O vulcão Osorno é um dos mais bonitos do mundo
A vida na embaixada segue seu curso monótono e indefinido.
Hoje partiu a primeira leva, uns 150 refugiados, que devem voar num avião da força aérea argentina para Buenos Aires. Quando será a segunda leva ninguém sabe, nem o Encargado de Negócios. Nos primeiros dias havia a promessa de que todos receberiam asilo na Argentina. Agora não se fala mais nisso, suponho que é por causa das mudanças na política e talvez devido aos acontecimentos turbulentos que estão ocorrendo por lá.
Pela tarde assisti algo dramático, que já ocorreu várias vezes, mas eu nunca tinha presenciado.
Desci para o jardim, onde já não havia mais muita gente.

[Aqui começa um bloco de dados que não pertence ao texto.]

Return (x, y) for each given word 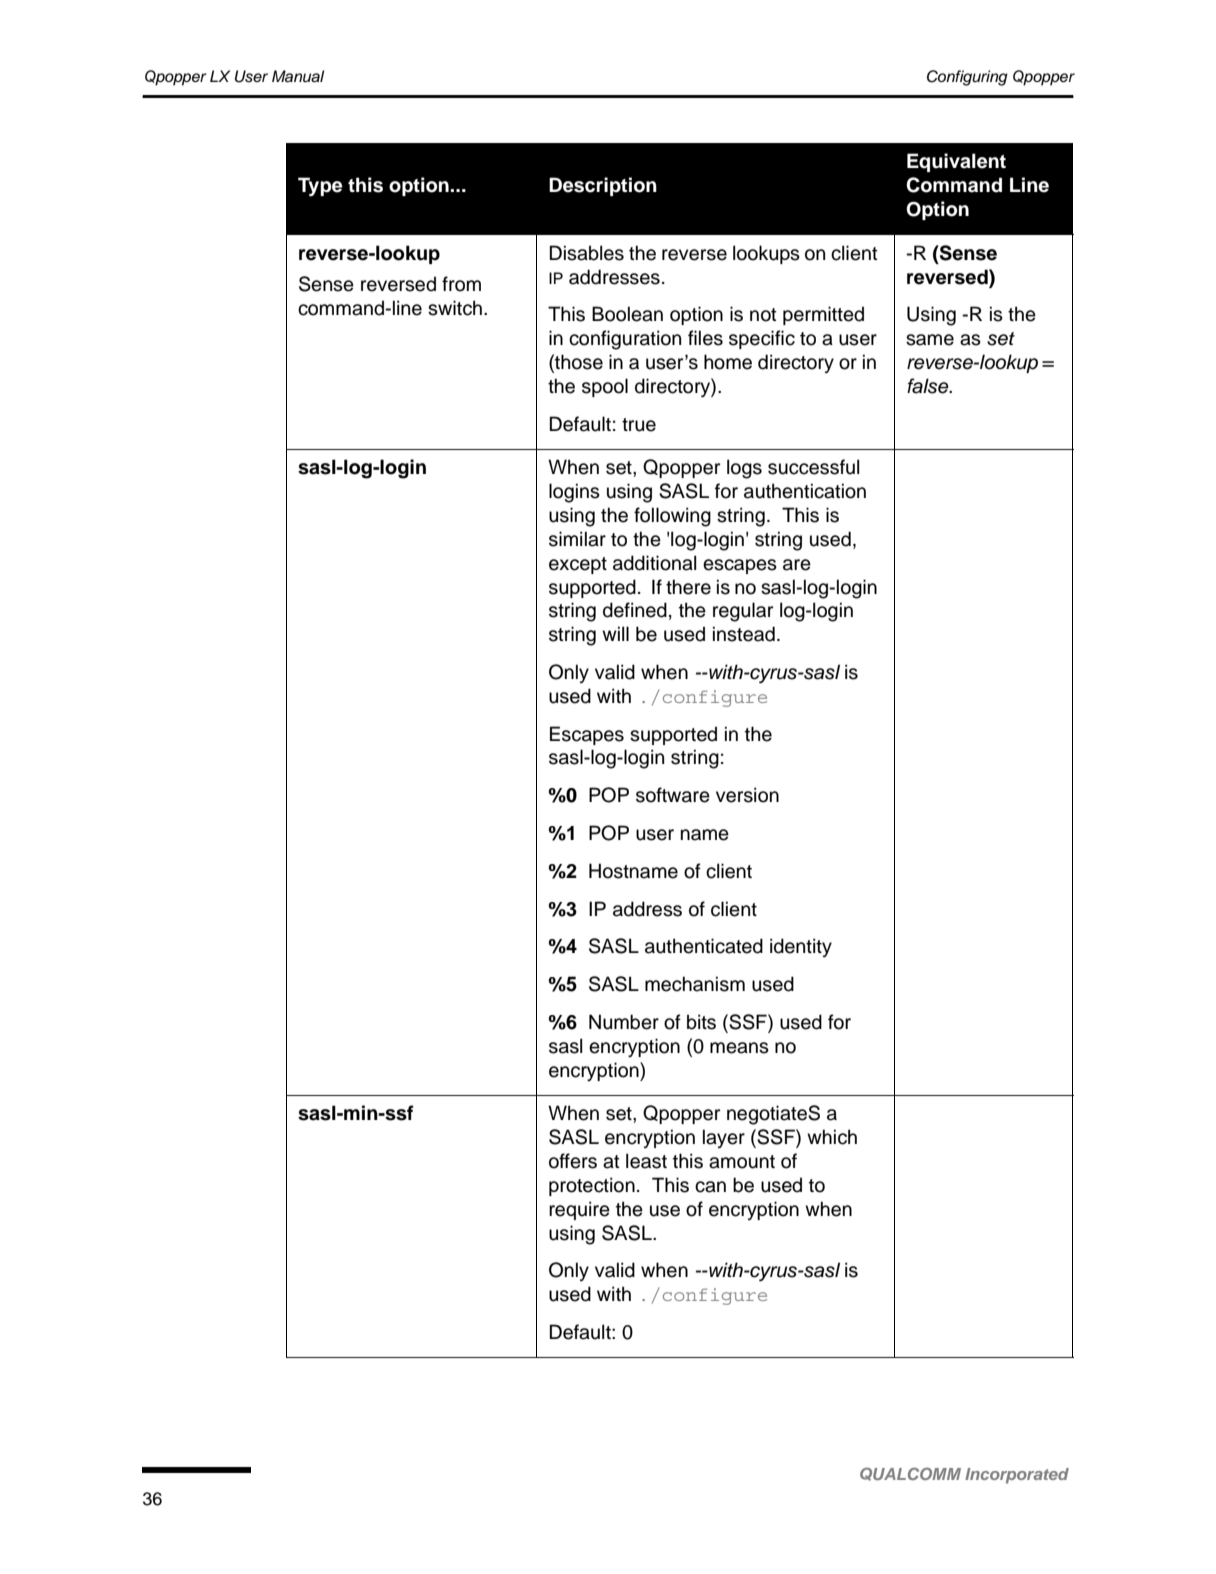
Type (320, 187)
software (673, 795)
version (747, 795)
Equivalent (956, 162)
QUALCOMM (910, 1474)
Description (603, 186)
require (579, 1210)
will (615, 633)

Mas perto do muro dos fundos estavam quatro refugiados chilenos, de pé e em círculo, cada um segurando uma ponta de um cobertor. Me aproximei, meio que adivinhando o lance. Dali a pouco a cabeça de um homem assoma sobre o muro, do outro lado. E logo depois o homem ascende um pouco mais, se curva para o lado e para baixo sumindo, e ao reaparecer traz um bebê nas mãos empalmadas, suspenso no ar. Ele se inclina para dentro do jardim, enquanto embaixo os que seguram o cobertor ajustam a posição. Então o homem solta o bebê, que desce em queda livre e ao aterrisar no cobertor, quebra o silêncio com seu choro. Em seguida é uma mulher que vem e pula o muro, sem precisar de ajuda. Por último o homem também pula, e a família está reunida, a salvo, todos batemos palmas.
Que façanha!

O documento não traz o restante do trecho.